Only some lines are wanted. Transcribe, exactly, the lines below from the line with "Task: Toggle Bold" up to and including the line with "The image size is (452, 804).".

-------- DATA TO EXAMINE

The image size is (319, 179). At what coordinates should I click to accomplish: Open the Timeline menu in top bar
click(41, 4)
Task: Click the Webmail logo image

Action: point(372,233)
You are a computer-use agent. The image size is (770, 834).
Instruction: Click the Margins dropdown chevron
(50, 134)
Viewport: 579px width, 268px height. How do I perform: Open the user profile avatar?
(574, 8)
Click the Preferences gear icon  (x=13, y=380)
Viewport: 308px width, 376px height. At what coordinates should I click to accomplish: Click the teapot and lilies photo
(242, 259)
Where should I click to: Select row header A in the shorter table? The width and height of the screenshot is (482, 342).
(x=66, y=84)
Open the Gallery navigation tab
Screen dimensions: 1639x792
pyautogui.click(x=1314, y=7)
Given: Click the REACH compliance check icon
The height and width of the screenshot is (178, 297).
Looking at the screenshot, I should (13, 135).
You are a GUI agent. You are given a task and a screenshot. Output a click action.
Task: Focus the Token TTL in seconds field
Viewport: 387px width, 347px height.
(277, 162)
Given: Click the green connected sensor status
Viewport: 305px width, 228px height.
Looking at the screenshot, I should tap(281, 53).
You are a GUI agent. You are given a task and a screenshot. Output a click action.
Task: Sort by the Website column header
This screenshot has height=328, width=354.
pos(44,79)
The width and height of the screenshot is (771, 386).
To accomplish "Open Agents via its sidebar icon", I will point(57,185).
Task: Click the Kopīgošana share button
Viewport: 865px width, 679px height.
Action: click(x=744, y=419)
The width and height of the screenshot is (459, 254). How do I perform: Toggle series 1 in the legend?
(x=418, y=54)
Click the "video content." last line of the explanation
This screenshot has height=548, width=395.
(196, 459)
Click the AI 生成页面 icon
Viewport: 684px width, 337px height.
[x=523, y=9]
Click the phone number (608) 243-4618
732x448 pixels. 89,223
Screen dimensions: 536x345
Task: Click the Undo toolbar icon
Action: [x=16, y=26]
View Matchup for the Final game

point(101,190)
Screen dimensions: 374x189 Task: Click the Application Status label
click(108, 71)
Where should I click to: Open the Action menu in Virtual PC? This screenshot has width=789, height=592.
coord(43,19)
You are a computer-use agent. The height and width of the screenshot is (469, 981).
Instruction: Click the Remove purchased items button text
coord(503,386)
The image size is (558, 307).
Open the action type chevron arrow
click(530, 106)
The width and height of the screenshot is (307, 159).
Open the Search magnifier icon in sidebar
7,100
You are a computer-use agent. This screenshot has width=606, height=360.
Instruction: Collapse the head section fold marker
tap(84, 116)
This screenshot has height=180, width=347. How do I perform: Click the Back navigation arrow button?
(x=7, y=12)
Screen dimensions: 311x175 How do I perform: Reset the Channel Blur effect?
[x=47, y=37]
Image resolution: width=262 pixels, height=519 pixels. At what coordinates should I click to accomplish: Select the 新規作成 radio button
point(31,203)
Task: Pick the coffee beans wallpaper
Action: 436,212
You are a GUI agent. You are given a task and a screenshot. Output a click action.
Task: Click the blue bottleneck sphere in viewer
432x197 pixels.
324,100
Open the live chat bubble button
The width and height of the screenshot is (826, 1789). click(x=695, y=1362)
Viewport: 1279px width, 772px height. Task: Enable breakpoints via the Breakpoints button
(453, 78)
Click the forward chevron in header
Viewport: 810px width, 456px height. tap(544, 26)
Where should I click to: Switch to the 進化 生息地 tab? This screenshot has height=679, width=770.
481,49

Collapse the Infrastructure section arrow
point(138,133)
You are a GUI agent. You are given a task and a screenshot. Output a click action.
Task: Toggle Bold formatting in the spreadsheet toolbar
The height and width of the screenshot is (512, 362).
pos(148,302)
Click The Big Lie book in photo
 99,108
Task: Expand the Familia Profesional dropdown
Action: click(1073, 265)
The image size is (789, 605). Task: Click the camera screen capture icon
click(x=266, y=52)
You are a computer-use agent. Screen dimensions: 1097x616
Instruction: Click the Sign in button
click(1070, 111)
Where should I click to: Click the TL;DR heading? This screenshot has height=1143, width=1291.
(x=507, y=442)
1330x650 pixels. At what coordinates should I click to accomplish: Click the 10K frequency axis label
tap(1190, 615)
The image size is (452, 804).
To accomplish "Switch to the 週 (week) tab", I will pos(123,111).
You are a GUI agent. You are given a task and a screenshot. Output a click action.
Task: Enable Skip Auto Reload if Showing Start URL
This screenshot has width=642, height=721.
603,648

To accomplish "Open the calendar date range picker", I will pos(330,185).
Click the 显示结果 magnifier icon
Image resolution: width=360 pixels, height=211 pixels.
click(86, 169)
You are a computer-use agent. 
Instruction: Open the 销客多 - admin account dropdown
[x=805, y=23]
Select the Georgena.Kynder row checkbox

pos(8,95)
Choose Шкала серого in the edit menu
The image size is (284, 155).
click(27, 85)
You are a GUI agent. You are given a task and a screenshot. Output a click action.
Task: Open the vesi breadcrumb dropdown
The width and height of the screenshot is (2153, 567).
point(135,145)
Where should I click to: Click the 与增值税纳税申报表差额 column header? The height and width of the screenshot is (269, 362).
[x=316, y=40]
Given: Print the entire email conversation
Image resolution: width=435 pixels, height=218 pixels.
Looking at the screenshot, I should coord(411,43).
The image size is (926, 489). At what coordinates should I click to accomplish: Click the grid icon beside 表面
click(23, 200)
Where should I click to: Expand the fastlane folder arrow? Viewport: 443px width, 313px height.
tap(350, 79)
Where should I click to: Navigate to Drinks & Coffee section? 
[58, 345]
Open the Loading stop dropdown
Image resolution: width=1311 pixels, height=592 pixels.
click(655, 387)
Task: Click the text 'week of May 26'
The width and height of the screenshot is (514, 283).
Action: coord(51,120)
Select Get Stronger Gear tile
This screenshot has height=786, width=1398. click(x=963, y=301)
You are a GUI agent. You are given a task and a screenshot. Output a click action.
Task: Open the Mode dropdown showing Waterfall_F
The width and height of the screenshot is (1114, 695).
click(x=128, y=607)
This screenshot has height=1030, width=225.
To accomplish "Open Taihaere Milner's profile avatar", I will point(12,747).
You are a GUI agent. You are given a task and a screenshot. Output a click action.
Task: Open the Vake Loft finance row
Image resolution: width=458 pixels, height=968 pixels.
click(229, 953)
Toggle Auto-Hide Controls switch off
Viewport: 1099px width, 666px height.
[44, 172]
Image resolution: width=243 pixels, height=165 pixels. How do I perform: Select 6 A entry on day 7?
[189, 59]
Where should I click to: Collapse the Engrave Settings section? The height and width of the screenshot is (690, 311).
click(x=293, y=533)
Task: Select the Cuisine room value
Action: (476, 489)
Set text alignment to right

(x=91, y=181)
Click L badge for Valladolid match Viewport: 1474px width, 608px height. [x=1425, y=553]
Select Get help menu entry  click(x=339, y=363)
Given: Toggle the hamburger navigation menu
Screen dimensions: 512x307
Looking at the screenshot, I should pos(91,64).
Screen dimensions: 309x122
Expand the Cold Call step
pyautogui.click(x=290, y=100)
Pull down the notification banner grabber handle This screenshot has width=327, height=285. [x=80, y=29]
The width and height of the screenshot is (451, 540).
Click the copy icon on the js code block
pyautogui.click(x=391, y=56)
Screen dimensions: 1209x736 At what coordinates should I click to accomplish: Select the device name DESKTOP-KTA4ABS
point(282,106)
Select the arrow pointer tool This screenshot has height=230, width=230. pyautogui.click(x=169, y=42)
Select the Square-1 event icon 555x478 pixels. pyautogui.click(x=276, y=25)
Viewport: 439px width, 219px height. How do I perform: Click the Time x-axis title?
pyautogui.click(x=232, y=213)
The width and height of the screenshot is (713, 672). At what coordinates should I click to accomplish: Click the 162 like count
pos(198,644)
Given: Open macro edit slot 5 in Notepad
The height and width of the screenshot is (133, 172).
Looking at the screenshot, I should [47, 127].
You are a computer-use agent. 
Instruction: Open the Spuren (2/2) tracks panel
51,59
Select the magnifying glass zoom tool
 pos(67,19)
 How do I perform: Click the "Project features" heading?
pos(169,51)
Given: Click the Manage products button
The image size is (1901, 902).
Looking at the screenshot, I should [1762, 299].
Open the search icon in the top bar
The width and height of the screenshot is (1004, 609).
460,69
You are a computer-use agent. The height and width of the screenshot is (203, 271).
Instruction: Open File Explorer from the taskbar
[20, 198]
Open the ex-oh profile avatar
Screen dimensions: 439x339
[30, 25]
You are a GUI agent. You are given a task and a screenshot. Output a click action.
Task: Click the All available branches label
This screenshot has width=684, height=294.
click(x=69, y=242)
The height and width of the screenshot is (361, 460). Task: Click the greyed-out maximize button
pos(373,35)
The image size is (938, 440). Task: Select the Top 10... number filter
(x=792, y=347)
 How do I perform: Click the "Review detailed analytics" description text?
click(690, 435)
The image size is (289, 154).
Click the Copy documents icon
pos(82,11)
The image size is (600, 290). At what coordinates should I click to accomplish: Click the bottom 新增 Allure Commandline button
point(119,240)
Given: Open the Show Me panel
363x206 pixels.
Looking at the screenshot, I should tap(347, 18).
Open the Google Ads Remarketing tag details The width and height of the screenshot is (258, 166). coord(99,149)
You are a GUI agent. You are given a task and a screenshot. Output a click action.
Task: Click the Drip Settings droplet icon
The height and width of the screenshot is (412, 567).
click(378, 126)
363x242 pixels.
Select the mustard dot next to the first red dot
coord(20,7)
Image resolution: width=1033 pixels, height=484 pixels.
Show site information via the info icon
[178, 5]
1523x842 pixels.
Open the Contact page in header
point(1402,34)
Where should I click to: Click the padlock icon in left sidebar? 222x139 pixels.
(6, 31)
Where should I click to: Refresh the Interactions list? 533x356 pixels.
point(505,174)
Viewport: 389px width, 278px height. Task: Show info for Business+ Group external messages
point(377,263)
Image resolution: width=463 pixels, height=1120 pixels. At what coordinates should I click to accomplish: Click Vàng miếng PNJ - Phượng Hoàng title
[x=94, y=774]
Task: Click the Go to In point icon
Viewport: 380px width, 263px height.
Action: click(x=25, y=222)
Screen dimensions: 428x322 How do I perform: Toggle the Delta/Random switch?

----------------

■ **OUTPUT OF THE EXERCISE**
Task: Toggle Bold formatting in the spreadsheet toolbar
The height and width of the screenshot is (512, 362).
pos(148,302)
Click The Big Lie book in photo
 99,108
Task: Expand the Familia Profesional dropdown
Action: click(1073, 265)
The image size is (789, 605). Task: Click the camera screen capture icon
click(x=266, y=52)
You are a computer-use agent. Screen dimensions: 1097x616
Instruction: Click the Sign in button
click(1070, 111)
Where should I click to: Click the TL;DR heading? This screenshot has height=1143, width=1291.
(x=507, y=442)
1330x650 pixels. At what coordinates should I click to accomplish: Click the 10K frequency axis label
tap(1190, 615)
The image size is (452, 804).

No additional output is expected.